Preparation of crude oils

About 30-45 ml of oil were poured into a tared flask, boiling chips were added and the oil was heated up to 210ºC. The fraction boiling below 210ºC was distilled into a separate flask and weighed. The remaining fraction was cooled and weighed. About 4-5 grams of the fraction boiling above 210ºC was deasphalted by adding an excess of pentane (40 volumes). About 100 milligrams of each deasphalted oil were then fractionated using open column liquid chromatography.

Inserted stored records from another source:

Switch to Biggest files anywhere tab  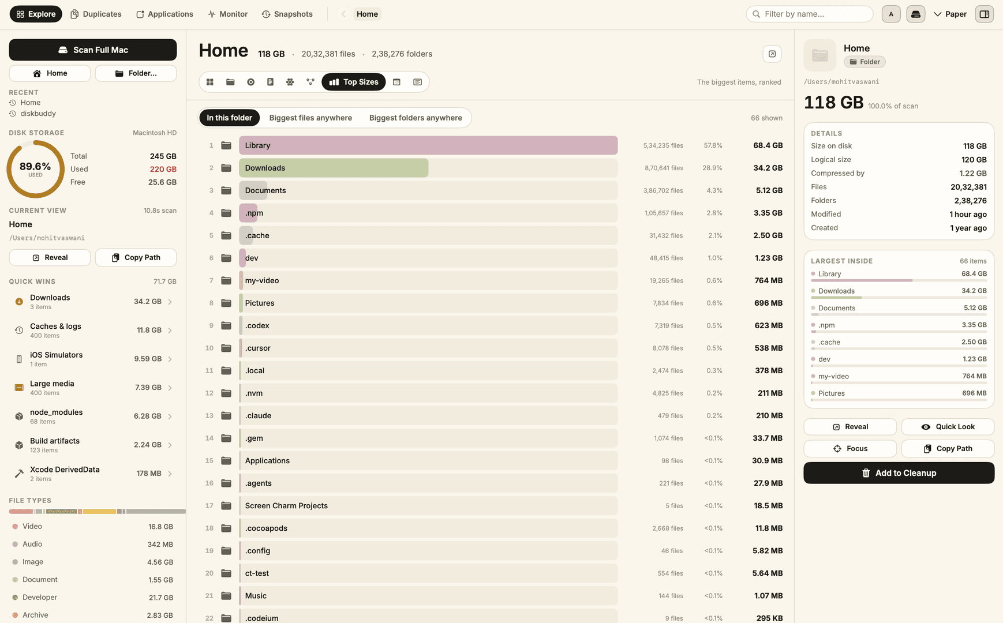click(310, 118)
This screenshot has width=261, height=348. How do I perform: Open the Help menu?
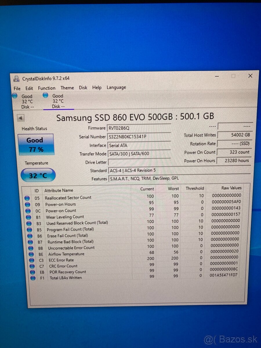pos(97,88)
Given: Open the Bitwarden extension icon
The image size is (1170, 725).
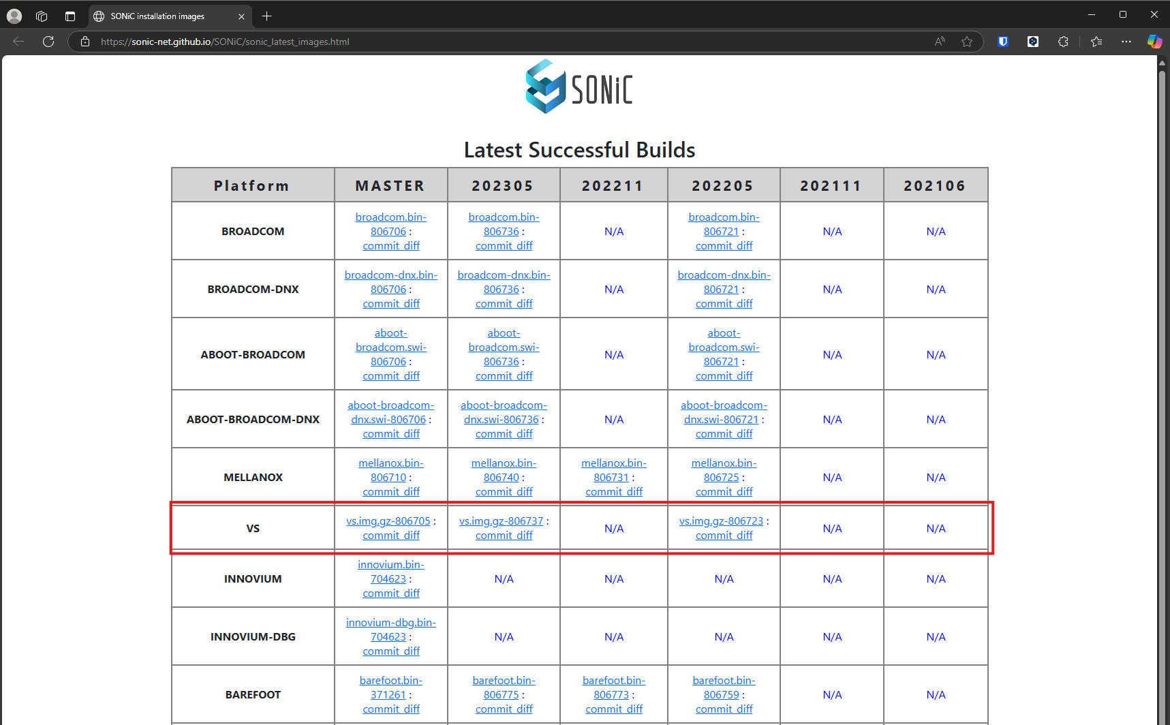Looking at the screenshot, I should coord(1002,42).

Analysis of gasoline fraction hydrocarbons

The gasoline range hydrocarbons (iC5-nC8) were analysed on a HP5890 Gas Chromatograph connected to an OI Analytical 4560 purge-and-Trap Sample Concentrator. A small amount of the whole crude oil was mixed with deactivated alumina and transferred to the Sample Concentrator which was fitted with a tenax/silica gel/charcoal trap (OI trap #9). This was connected to a split/splitless injector on the Gas Chromatograph which was equipped with a 60m x 0.32 mm DB-1 column. The initial temperature was held at 30ºC for 10 minutes and then programmed to 40ºC at a rate of 1ºC/min. The final temperature was held for 25 minutes. The eluting hydrocarbons were detected using a flame ionization detector.

Liquid chromatography

A mixture of 28-200 mesh Silica Gel (MCB) and 80-200 mesh alumina (ALCOA) (1/3:2/3 by weight respectively) was used as a support for the column. The support is activated by heating at 120º-150ºC for 12 hours. A glass wool plug is placed at a bottom of the column and covered with a 1 cm thick layer of sand. The support, weighed as 1 g of support/10 mg of deasphalted sample, is slowly settled in pentane and any air trapped is released by gentle tapping on the column. A deasphalted sample, dissolved in a minimal amount of previously measured pentane, is then added to the column. Saturates are recovered by eluting with pentane (3.5 ml/g support), aromatics with a 50:50 mixture of pentane and dichloromethane (4 ml/g support), resins with methanol (4 ml/g support) and any remaining asphaltenes with chloroform. The solvents are rotary-evaporated, separate fractions transferred to tared 1 dram vials, dried in a slow stream of nitrogen and weighed to constant weight.

Gas chromatography

Saturate fractions were analysed using gas chromatography (GC). A Varian 3700 FID gas chromatograph was used with 30m DB-1 column with helium as the carrier gas. The temperature programmed was 60ºC to 300ºC at a rate of 6ºC/min and then isothermal for 30 min. The eluting compounds were detected and quantitatively determined using a hydrogen flame ionization detector.